** DOCUMENT EXTRACT follows **

Healthcare related real estate transactions can involve a wide variety of legal and regulatory issues such as the Stark Law and the Anti-Kickback Statute. We recommend that a healthcare real estate attorney be consulted.

Are they Financial Stable?

Regardless of whether the lessee is the hospital or a physician group, the long term financial viability must be considered. One way to research this is to review news articles and reports that involve the tenant. Look for articles that shed light on hospital performance, lending decisions, expansion, contraction, and mergers. Is there a possibility of closure, restructuring or reorganization? Is the hospital struggling or expanding? Could this impact the property under consideration?

What are the Lease Terms?

An existing lease agreement is perhaps the most valuable component of a medical real estate purchase. Analyzing the terms of the lease are critical. It is highly recommended that an attorney that specializes in commercial leases be consulted to look for any clauses that could impact the ownership risk.

Length

Providing that the tenant is creditworthy, the longer the lease the greater the greater the security. Look for lease terms of 10 years or longer. Because the space is custom suited to the tenant, it is unlikely that they would move to a new location before the lease expires.

Renewal Options

The lease should also contain several renewal options. Buyers should expect lease extensions of five to ten years each. The lease will also contain guidelines for notice and acceptance of the extensions.

Rent Escalations

Long-term leases must also have some sort of rent escalation clause. This will work to keep the rental rate at near market levels during the term of the lease. There are two types of rent escalations – annually and at renewal. Rent escalations timed with renewal options are the most common. You should expect them to be slightly below the annual CPI index.

** End of DOCUMENT EXTRACT **
** DATA SHOWN follows **

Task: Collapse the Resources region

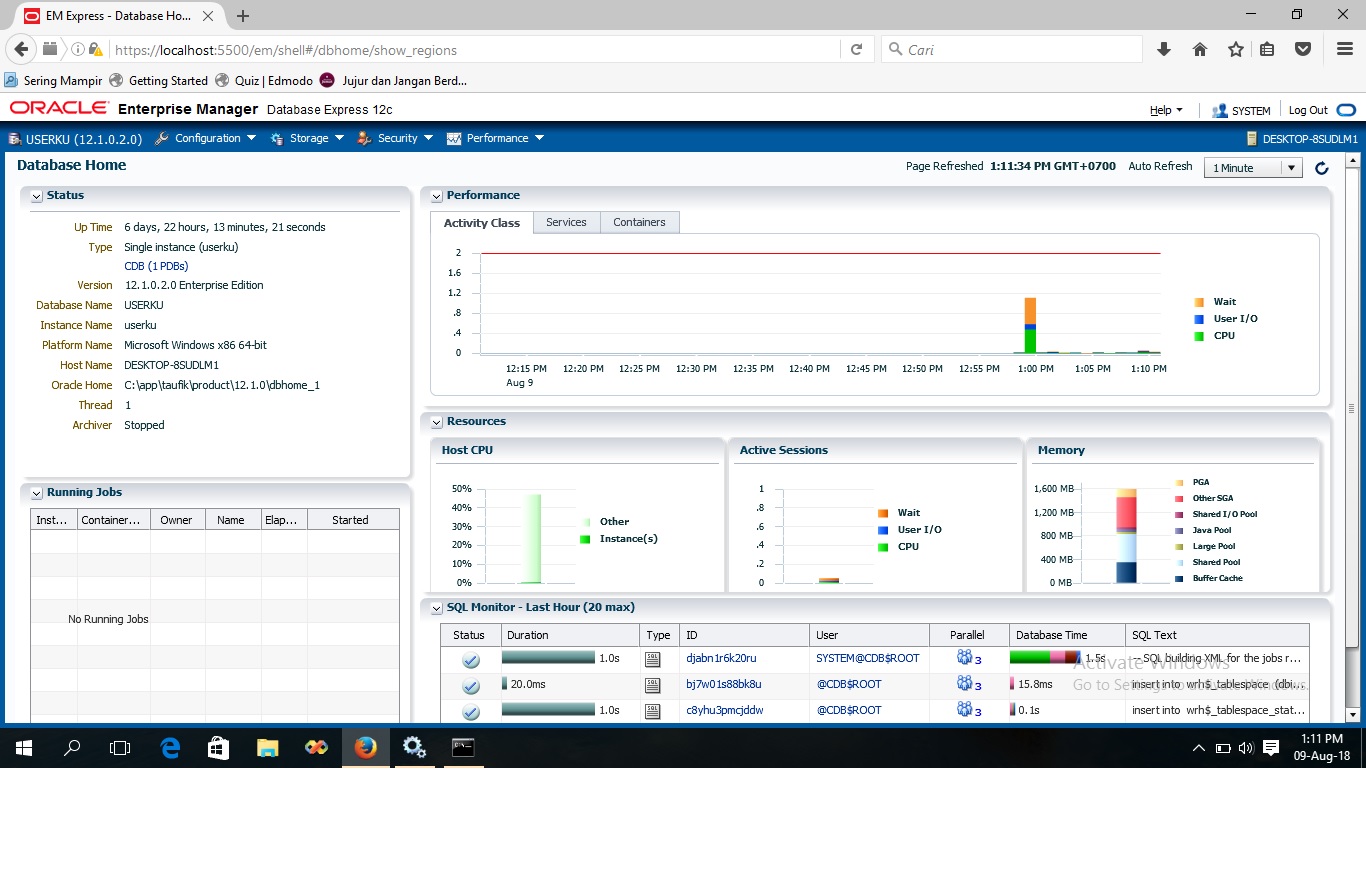Action: pyautogui.click(x=436, y=421)
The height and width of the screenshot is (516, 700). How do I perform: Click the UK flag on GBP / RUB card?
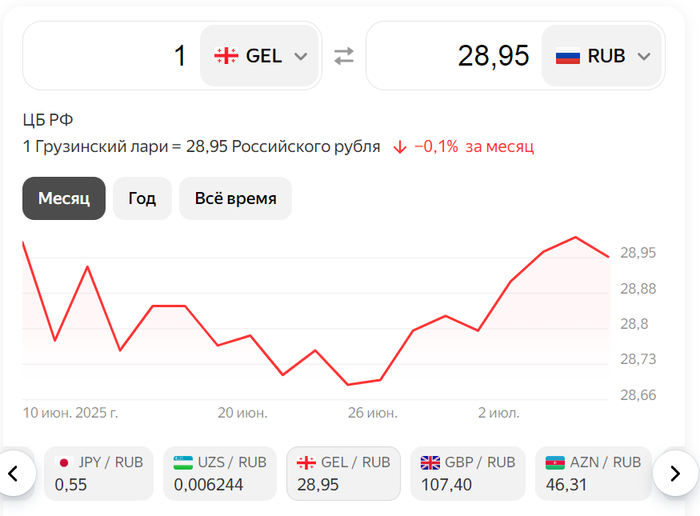pyautogui.click(x=430, y=462)
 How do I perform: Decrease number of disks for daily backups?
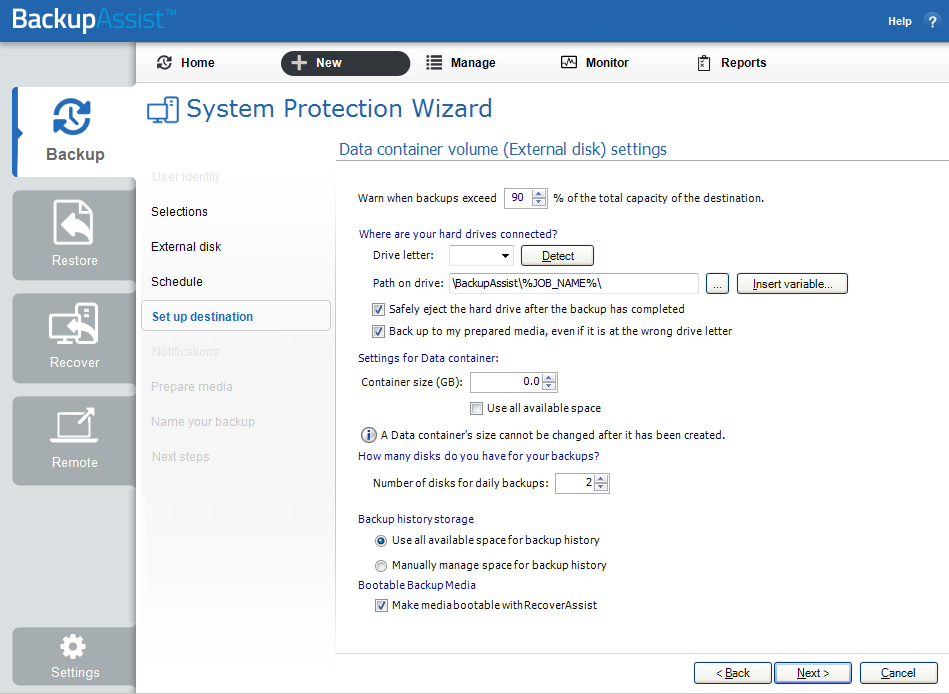(600, 488)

** End of DATA SHOWN **

— TASK PROMPT —
Write what follows in the medical real estate purchase text, picking up after its final sentence.

— RESPONSE AREA —
Level of Net

Another major consideration is the level of tenant responsibility. Investment grade income properties should come with either a triple net or absolute net lease. Triple net leases hold the tenant responsible for all real estate related costs, except structural maintenance. An absolute net lease frees the property owner from absolutely all property expenses and management.

Is there Market Demand?

The creditworthiness of the tenant and the terms of the lease agreement are the strongest analysis criteria when evaluating a medical office building. In the unlikely event that the tenant vacates the building, the property owner must also consider the physical factors that would impact releasing.

Medical Expansion

Is there a demand for this type of medical office space? To gauge this, look at the vacancy rate. National medical vacancy rates are presently at around 8 percent. How does the subject property compare? What is the current and historic vacancy rate? Was the property pre-leased?

How much medical office space is locally available for rent? Is there any current or proposed construction of new medical complexes? Are these pre-leased? As long as there is a solid demand for medical office space, releasing should not create too much concern.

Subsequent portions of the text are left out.